Herein lies AMD's marketing problem. While sophisticated PC buyers may consider the current Athlon a better buy or understand that a 1.5GHz Athlon can keep up with the 2GHz Pentium 4 in overall performance, analysts say the vast majority of PC buyers just look at the numbers and go with the bigger one.

"We've got a market that's conditioned to using megahertz as a proxy for performance," McCarron said."

Jeez...I could have told this guy MHz sells (TM-McMannis) years ago...



To: survivin who wrote (50395)8/8/2001 5:42:50 PM
From: PetzRespond to of 275872
 
Let's hope the AMD marketing campaign will be effective. BTW, I think CNet will be wrong about the 2 GHz P4 being faster at anything whatsoever.
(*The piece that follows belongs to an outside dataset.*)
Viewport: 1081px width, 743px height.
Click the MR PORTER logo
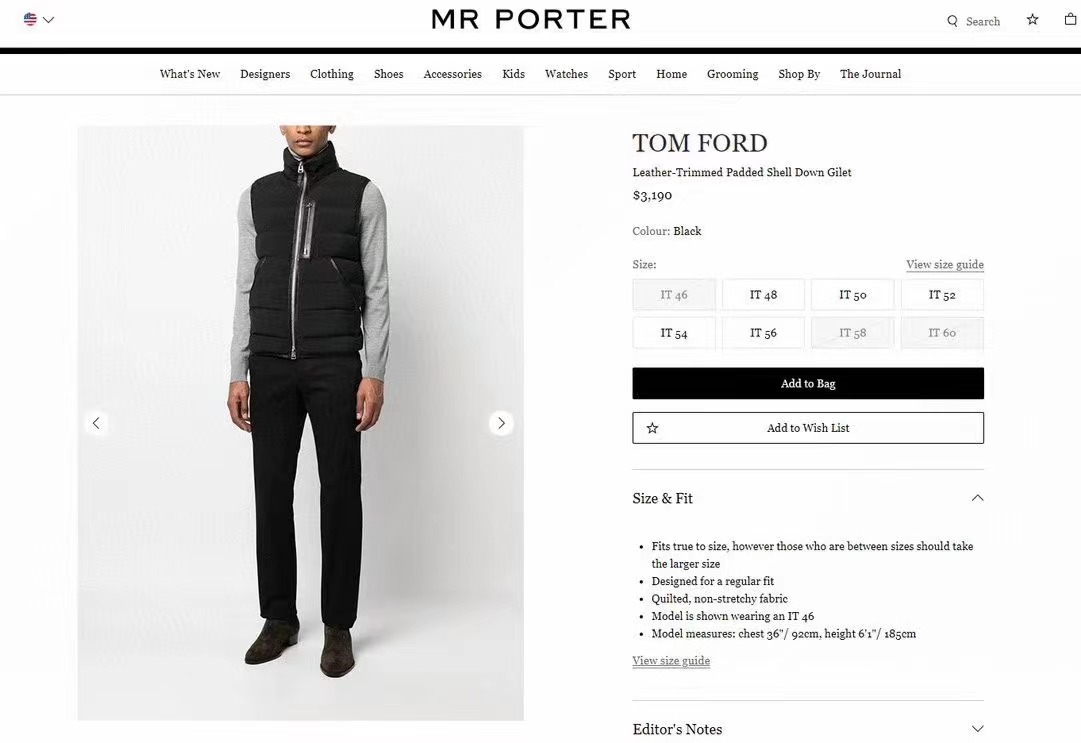pyautogui.click(x=531, y=19)
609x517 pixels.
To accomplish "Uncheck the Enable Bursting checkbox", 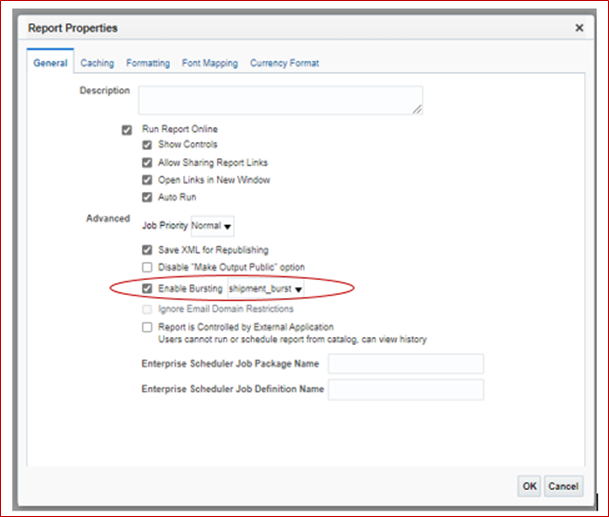I will tap(147, 288).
(Analysts say the 2GHz Pentium 4 should perform better processing images for the computer game "Quake 3" and certain other media benchmarks.)

Not a chance if the 1.5 GHz Athlon is an Athlon 4 as implied by this statement:
The new Athlon will also be boosted by a pre-fetch Level 2 cache, which anticipates data needed by the processor core and stores it ahead of time in high-speed "cache" memory. The chip will also sport the SSE multimedia instruction set, aimed at enhancing multimedia performance.
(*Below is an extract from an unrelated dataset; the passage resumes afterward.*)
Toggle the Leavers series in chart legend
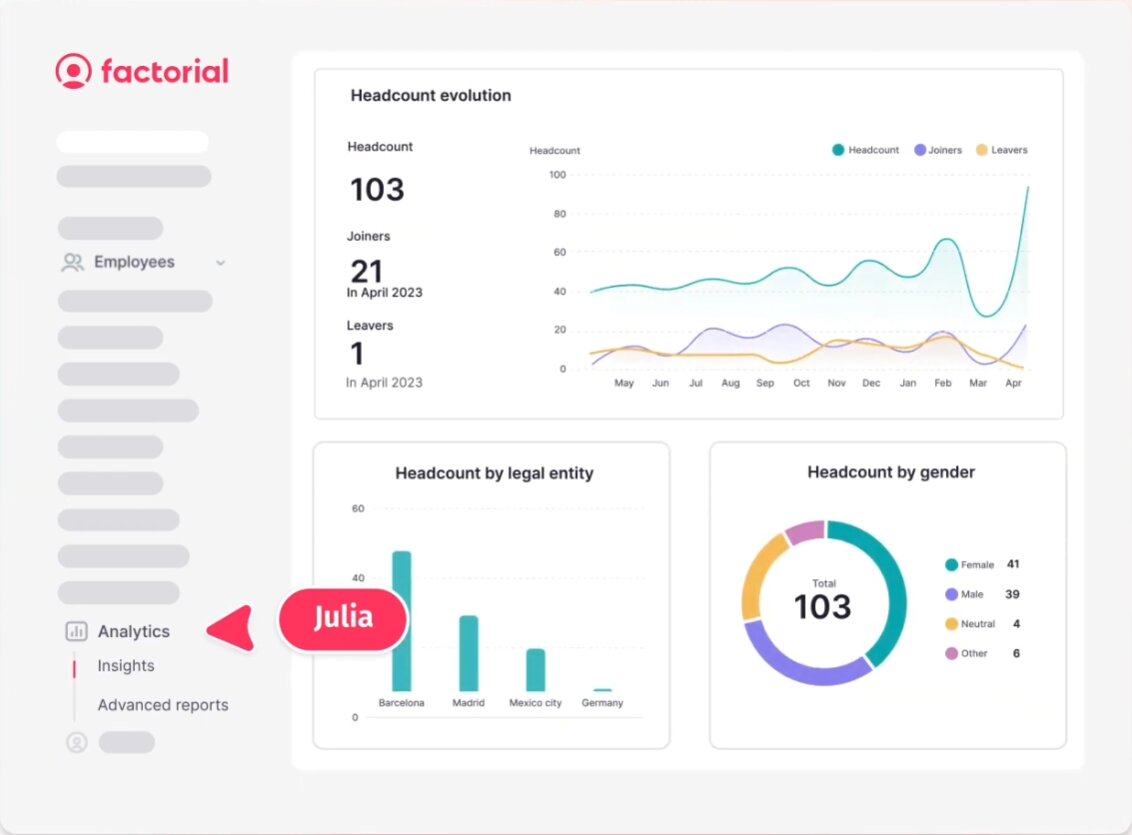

In fact, I expect a P4 2 GHz with SDRAM will be 20% slower than a 1.5 GHz Athlon 4 using DDR on Quake 3 and on MPEG encoding.

Petz



To: survivin who wrote (50395)8/9/2001 1:18:58 PM
From: Charles RRead Replies (1) | Respond to of 275872
 
<AMD works on its megahertz image>

<To date, AMD "hasn't done anything from a marketing point of view to help its case," Krewell said.>

While this is true and AMD is behind the curve in changing the MHz perception, the real problem that AMD has on hands is the lack of corporate design wins.

Intel probably feels (with good reason) that AMD marketing/sales is incapable of penetrating corporate sales and is launching a full blast P4 campaign by keeping the P3 prices artificially high and targetting toward the corporate space. Selling P3s for a couple of hundred bucks in a high volume market can provide a lot of gross margin dollars that can be used to finance a war in the consumer space. As long as the corporate space goes uncontested, Intel has a huge advantage.

Thanks to AMD's marketing/sales ineptitude, AMD today has a competitive product with increasing performance lead due to Intel's platform change to SDRAM (at least until Northwood kicks in with DDR) but is looking like a loser by playing the game on Intel's turf.

I continued to be amazed by the gross incompetence displayed by the marketing/management folks at AMD.